— REQUIREMENT —
The records below hold a stretch from the line with "Formulieren (78, 1575)" through the line with "Ułóż dietę z tą potrawą (334, 1245)"; return exactly those lines, ends included, and nothing more.
--- START ---
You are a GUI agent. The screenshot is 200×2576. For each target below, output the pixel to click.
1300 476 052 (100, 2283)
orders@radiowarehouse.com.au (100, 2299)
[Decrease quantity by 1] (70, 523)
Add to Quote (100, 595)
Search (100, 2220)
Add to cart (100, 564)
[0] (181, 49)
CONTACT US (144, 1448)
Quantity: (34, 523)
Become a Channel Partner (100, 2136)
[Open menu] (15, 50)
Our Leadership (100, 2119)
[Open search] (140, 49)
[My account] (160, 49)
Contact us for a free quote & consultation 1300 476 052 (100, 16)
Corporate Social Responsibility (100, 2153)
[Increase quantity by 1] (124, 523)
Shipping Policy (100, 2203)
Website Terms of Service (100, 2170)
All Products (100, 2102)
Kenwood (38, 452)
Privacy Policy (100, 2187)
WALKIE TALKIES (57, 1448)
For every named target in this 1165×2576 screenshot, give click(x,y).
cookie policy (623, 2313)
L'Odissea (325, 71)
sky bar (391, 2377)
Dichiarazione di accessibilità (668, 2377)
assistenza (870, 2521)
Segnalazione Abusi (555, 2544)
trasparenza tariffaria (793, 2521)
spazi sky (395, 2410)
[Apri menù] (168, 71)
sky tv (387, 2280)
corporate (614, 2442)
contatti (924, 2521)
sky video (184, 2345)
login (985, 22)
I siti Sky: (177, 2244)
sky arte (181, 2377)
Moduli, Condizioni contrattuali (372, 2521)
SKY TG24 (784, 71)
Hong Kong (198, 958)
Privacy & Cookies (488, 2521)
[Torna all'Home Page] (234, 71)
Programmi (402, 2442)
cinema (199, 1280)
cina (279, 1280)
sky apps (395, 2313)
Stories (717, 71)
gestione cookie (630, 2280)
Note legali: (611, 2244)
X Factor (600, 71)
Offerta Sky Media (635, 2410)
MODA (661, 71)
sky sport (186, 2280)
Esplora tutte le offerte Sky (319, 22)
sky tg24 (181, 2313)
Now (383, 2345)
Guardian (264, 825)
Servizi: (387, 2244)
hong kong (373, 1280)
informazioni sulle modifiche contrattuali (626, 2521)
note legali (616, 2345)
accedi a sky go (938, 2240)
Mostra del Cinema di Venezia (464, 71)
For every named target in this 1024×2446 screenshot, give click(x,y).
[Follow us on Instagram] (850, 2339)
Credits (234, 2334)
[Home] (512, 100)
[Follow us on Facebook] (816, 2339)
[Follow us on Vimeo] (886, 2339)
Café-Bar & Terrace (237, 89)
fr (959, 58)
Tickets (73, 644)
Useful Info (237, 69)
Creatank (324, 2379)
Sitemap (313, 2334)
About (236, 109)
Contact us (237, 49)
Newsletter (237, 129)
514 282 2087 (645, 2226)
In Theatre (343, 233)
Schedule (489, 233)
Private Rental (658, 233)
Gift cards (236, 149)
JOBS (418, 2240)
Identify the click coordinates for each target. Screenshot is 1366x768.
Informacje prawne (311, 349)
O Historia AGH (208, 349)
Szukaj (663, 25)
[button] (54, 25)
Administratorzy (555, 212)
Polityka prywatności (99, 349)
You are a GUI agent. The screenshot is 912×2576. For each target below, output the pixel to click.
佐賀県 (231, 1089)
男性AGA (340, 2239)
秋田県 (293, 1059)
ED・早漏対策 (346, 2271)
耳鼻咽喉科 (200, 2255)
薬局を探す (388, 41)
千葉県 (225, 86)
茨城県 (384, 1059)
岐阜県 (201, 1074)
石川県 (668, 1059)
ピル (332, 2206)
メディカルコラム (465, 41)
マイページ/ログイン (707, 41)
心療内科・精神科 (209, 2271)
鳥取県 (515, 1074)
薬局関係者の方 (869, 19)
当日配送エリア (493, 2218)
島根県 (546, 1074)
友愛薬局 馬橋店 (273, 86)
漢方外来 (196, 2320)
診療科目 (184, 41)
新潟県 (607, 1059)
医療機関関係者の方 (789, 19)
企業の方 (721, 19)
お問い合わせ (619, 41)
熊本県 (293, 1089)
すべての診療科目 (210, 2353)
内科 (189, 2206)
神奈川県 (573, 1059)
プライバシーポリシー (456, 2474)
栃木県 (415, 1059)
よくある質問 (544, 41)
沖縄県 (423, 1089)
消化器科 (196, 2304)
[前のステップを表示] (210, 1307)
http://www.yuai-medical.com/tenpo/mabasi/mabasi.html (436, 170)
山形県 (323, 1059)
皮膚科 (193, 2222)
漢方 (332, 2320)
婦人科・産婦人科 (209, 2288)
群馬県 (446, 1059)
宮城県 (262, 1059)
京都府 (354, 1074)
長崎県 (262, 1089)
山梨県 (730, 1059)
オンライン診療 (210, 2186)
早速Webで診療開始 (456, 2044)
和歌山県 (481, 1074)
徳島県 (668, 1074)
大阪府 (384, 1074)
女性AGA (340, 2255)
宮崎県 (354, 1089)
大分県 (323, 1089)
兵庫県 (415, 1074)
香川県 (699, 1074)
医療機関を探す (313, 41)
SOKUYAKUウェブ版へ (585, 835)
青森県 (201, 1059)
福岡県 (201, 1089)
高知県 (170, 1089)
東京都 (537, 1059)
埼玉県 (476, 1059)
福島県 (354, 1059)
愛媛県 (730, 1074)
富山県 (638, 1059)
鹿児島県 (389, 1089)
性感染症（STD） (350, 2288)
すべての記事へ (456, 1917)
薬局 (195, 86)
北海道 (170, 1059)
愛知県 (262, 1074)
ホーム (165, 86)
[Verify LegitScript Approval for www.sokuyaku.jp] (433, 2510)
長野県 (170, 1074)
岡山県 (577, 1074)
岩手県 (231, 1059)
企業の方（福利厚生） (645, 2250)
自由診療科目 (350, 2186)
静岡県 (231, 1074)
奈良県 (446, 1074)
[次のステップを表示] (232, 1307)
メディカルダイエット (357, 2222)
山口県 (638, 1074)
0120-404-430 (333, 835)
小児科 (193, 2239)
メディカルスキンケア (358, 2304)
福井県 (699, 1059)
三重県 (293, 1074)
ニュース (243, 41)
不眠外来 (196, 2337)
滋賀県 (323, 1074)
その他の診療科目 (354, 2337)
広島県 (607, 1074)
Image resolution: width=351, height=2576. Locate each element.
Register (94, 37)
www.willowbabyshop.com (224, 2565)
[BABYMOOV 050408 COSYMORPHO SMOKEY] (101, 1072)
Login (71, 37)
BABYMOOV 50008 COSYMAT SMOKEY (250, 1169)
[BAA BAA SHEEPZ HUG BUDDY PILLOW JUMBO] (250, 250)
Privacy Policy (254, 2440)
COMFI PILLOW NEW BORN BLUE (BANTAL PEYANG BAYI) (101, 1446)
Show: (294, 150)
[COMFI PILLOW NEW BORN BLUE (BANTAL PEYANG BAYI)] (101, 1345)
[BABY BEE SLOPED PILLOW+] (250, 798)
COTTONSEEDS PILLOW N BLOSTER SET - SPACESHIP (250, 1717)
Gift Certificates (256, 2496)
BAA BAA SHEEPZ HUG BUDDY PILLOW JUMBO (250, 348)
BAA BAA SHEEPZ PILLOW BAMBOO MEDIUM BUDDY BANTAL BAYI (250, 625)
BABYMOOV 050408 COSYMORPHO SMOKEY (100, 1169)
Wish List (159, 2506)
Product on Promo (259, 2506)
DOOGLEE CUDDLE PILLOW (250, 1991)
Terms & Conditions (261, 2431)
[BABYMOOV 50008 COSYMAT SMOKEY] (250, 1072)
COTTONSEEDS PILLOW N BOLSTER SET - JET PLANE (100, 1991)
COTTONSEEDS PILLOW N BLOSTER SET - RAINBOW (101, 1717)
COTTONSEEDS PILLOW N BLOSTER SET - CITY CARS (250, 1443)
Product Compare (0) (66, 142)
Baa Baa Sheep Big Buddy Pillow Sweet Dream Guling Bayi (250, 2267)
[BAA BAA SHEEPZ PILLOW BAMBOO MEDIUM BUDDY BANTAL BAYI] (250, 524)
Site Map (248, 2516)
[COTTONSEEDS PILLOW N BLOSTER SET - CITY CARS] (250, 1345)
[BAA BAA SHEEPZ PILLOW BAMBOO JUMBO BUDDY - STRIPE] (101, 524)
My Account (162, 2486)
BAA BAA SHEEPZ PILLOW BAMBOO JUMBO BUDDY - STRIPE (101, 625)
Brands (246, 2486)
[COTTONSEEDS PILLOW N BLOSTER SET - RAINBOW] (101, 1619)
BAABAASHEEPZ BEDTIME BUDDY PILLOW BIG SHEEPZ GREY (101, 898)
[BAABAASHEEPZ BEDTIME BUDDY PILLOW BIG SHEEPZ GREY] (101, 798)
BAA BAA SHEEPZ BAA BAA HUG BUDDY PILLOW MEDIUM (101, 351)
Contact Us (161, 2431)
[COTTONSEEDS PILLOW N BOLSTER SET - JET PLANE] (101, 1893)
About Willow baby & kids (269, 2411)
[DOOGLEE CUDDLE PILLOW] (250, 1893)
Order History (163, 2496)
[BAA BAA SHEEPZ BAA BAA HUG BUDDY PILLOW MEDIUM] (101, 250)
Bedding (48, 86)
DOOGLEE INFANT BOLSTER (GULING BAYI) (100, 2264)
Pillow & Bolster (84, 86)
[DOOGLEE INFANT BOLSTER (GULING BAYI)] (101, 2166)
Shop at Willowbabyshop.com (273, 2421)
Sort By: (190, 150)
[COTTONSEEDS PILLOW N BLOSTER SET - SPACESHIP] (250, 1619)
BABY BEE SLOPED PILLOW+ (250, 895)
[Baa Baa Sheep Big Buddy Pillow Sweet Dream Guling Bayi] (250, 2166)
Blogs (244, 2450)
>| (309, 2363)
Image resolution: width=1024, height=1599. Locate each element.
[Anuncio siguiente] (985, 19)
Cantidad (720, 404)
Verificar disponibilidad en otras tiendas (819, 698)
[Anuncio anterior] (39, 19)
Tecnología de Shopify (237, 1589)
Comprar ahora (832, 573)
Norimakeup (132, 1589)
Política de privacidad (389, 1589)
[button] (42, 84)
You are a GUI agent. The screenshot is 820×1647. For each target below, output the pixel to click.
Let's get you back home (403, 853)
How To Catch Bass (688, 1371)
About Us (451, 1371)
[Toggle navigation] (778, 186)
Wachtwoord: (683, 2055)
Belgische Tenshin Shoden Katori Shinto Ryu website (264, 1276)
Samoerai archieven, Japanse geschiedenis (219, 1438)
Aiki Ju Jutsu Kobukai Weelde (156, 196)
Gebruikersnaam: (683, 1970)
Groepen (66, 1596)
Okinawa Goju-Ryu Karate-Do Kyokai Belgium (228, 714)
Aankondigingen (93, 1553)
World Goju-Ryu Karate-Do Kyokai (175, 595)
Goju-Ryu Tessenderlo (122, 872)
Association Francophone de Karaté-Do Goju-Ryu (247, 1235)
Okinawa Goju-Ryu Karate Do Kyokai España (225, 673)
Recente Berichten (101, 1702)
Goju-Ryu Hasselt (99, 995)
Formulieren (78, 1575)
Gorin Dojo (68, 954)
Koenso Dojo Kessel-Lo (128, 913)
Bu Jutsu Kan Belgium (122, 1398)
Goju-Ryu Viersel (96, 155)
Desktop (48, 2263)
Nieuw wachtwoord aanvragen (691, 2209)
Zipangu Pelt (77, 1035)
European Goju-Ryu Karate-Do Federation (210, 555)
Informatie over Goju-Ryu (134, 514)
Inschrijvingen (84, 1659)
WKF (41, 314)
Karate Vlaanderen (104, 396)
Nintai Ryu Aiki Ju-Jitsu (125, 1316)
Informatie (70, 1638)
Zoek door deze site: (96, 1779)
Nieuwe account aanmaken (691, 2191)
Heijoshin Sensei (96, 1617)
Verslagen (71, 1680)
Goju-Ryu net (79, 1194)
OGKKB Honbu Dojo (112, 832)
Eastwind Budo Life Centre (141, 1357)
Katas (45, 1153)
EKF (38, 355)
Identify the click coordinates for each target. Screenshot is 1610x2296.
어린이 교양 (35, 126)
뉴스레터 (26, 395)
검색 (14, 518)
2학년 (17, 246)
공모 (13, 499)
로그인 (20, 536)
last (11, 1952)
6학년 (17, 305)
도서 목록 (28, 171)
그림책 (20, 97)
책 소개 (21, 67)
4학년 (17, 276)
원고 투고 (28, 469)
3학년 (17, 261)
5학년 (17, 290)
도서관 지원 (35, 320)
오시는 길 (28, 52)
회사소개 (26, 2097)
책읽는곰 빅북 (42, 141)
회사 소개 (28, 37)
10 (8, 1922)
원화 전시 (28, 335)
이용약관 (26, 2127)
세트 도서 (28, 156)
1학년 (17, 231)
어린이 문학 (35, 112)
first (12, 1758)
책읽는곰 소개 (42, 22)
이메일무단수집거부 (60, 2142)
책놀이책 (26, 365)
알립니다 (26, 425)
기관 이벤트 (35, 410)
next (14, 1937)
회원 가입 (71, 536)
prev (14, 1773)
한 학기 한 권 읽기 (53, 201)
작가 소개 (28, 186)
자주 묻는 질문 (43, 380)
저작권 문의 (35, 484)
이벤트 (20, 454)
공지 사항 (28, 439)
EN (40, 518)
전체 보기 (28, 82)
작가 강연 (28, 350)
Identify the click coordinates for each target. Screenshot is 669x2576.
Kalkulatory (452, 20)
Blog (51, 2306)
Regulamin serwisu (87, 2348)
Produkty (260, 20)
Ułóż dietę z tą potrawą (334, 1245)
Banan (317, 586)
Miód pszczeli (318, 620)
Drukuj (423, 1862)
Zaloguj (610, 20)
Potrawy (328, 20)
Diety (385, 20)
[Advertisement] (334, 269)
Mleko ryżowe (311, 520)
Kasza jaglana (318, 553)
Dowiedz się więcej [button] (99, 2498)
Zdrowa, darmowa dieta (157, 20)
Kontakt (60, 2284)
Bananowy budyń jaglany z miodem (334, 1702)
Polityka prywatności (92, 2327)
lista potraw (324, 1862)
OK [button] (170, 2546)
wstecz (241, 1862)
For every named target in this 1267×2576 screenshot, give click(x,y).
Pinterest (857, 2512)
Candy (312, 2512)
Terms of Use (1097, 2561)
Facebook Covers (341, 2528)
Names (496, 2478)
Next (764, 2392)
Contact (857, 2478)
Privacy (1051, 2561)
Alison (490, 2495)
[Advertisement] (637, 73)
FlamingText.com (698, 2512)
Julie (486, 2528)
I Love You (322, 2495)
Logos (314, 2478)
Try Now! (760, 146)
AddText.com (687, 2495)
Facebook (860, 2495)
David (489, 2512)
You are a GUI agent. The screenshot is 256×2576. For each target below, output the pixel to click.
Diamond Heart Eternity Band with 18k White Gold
--- END ---
— EXERCISE OUTPUT —
Formulieren (78, 1575)
Gorin Dojo (68, 954)
Koenso Dojo Kessel-Lo (128, 913)
Bu Jutsu Kan Belgium (122, 1398)
Goju-Ryu Viersel (96, 155)
Desktop (48, 2263)
Nieuw wachtwoord aanvragen (691, 2209)
Zipangu Pelt (77, 1035)
European Goju-Ryu Karate-Do Federation (210, 555)
Informatie over Goju-Ryu (134, 514)
Inschrijvingen (84, 1659)
WKF (41, 314)
Karate Vlaanderen (104, 396)
Nintai Ryu Aiki Ju-Jitsu (125, 1316)
Informatie (70, 1638)
Zoek door deze site: (96, 1779)
Nieuwe account aanmaken (691, 2191)
Heijoshin Sensei (96, 1617)
Verslagen (71, 1680)
Goju-Ryu net (79, 1194)
OGKKB Honbu Dojo (112, 832)
Eastwind Budo Life Centre (141, 1357)
Katas (45, 1153)
EKF (38, 355)
Identify the click coordinates for each target. Screenshot is 1610x2296.
어린이 교양 (35, 126)
뉴스레터 (26, 395)
검색 (14, 518)
2학년 (17, 246)
공모 (13, 499)
로그인 (20, 536)
last (11, 1952)
6학년 (17, 305)
도서 목록 (28, 171)
그림책 (20, 97)
책 소개 (21, 67)
4학년 (17, 276)
원고 투고 (28, 469)
3학년 (17, 261)
5학년 (17, 290)
도서관 지원 (35, 320)
오시는 길 (28, 52)
회사소개 (26, 2097)
책읽는곰 빅북 (42, 141)
회사 소개 (28, 37)
10 (8, 1922)
원화 전시 (28, 335)
이용약관 (26, 2127)
세트 도서 (28, 156)
1학년 (17, 231)
어린이 문학 (35, 112)
first (12, 1758)
책읽는곰 소개 (42, 22)
이메일무단수집거부 (60, 2142)
책놀이책 (26, 365)
알립니다 (26, 425)
기관 이벤트 (35, 410)
next (14, 1937)
회원 가입 (71, 536)
prev (14, 1773)
한 학기 한 권 읽기 (53, 201)
작가 소개 (28, 186)
자주 묻는 질문 (43, 380)
저작권 문의 (35, 484)
이벤트 (20, 454)
공지 사항 (28, 439)
EN (40, 518)
전체 보기 (28, 82)
작가 강연 (28, 350)
Identify the click coordinates for each target. Screenshot is 669x2576.
Kalkulatory (452, 20)
Blog (51, 2306)
Regulamin serwisu (87, 2348)
Produkty (260, 20)
Ułóż dietę z tą potrawą (334, 1245)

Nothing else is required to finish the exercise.